Despite Vocal Opposition, Vote By Mail Arriving in King County

Despite the very vocal opposition of many citizens to the move to all Vote By Mail elections in King County, WA, the plan is in place to conduct the first forced all-mail election (well at least we are told there’s a plan). Just remember, it’s the King County Democrats that are leading the charge. It was also the King County Dems lead by Ron Sims that brought in Diebold machines in the first place. All four County Republicans have been continuously opposed. Here’s the article on the upcoming debacle in the Seattle Times.

Bob Ferguson, the only Democrat on the Council who has shown any concern at all, is once again cited as “concerned”. But my personal experience with Bob makes me feel like he’s just interested in Ron’s job, and will be challenging Larry Phillips for the position come 2009, so I have trouble believing he will do anything to stop this trainwreck from moving forward. Please Bob prove me wrong.

County Councilman Bob Ferguson, D-Seattle, wants the county to open more drop-off locations and he’s worried that there is not enough time to educate voters.

“People are receiving ballots who have never received absentee ballots,” he said at a council briefing Monday. “These are people who have been voting at polls 20, 30, 40, 50 years.”

Well Bob, you could have sided with the 4 votes against this follow last fall. But you didn’t. Too little, too late.

Idaho Looks to Vote By Mail

In what is an ongoing trend, lawmakers in Idaho are looking to Vote-By Mail schemes as a way to avoid the high cost of elections.

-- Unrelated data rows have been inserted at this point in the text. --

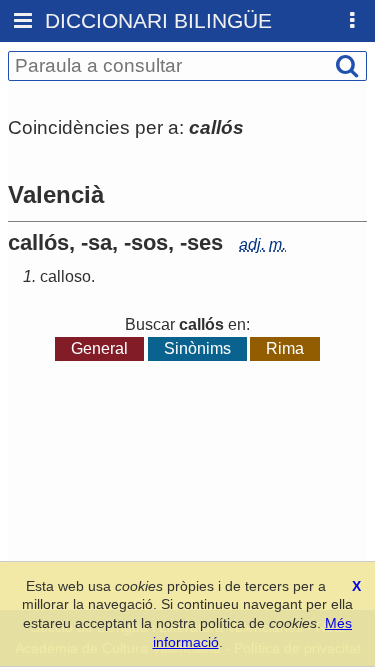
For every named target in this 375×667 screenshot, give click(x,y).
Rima (285, 348)
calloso (65, 276)
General (99, 348)
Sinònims (197, 348)
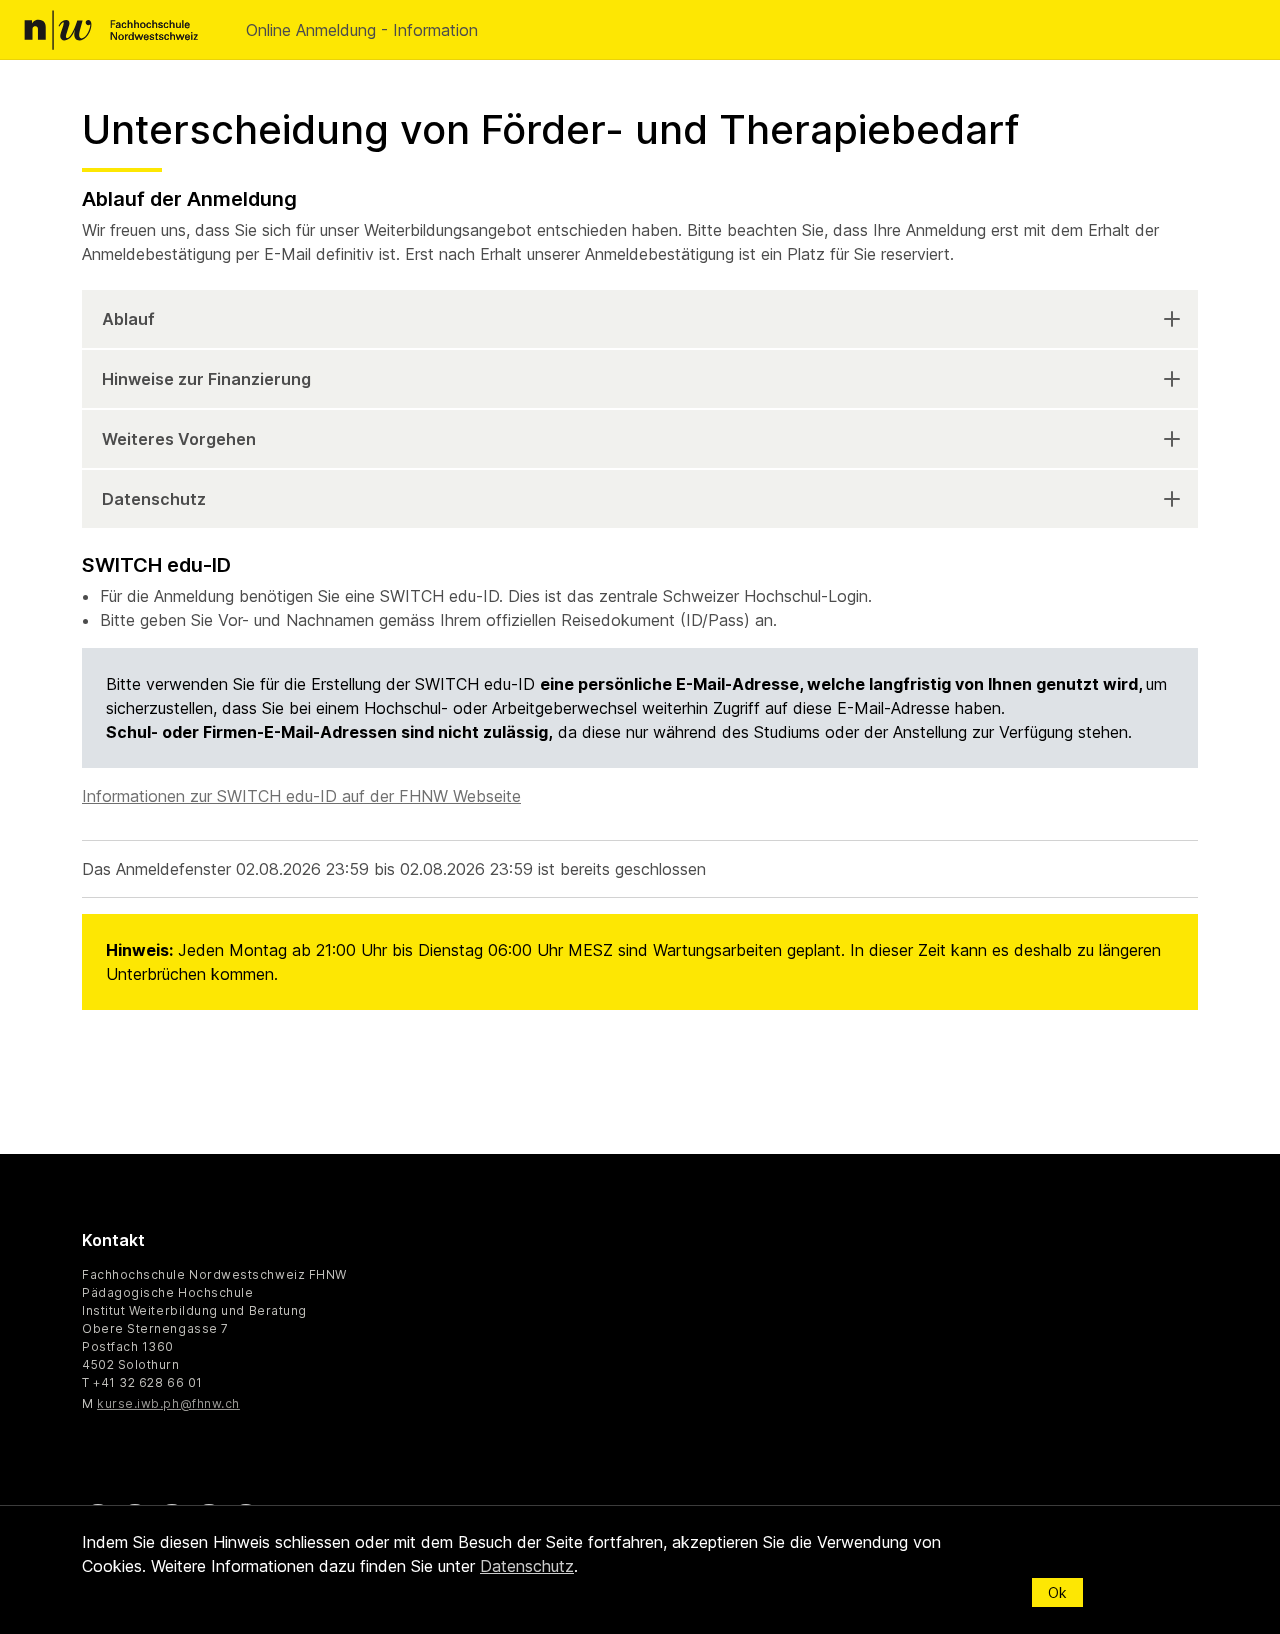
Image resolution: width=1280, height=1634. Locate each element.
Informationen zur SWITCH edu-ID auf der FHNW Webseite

BOISE — Idahoans could be voting from their kitchen tables in the future, if a group of county clerks has its way.

The State Affairs Committee in the House of Representatives discussed two vote-by-mail proposals Thursday, and approved both to become formal bills for further discussion.

Of course, it has been shown in this blog, and elsewhere, that Vote-By Mail is neither cheaper, nor more secure. But that doesn’t stop anyone from repeating the lie:

Allowing voting by mail, and having fewer traditional polling places, would save taxpayers money, Mace said. Automark electronic voting machines, which are used throughout the state, cost about $6,000 to purchase, and $250 per year in maintenance fees. In her county, Mace said, she spends about $10,000 per election day on pollworkers.

This proposal has all the same worn over and discredited bullet points of ever other VBM proposal that has cometo light recently. From convenience, to cost, to the closing of polls. It is a shame that lawmakers simply regurgitate info, without any sign of critical thinking.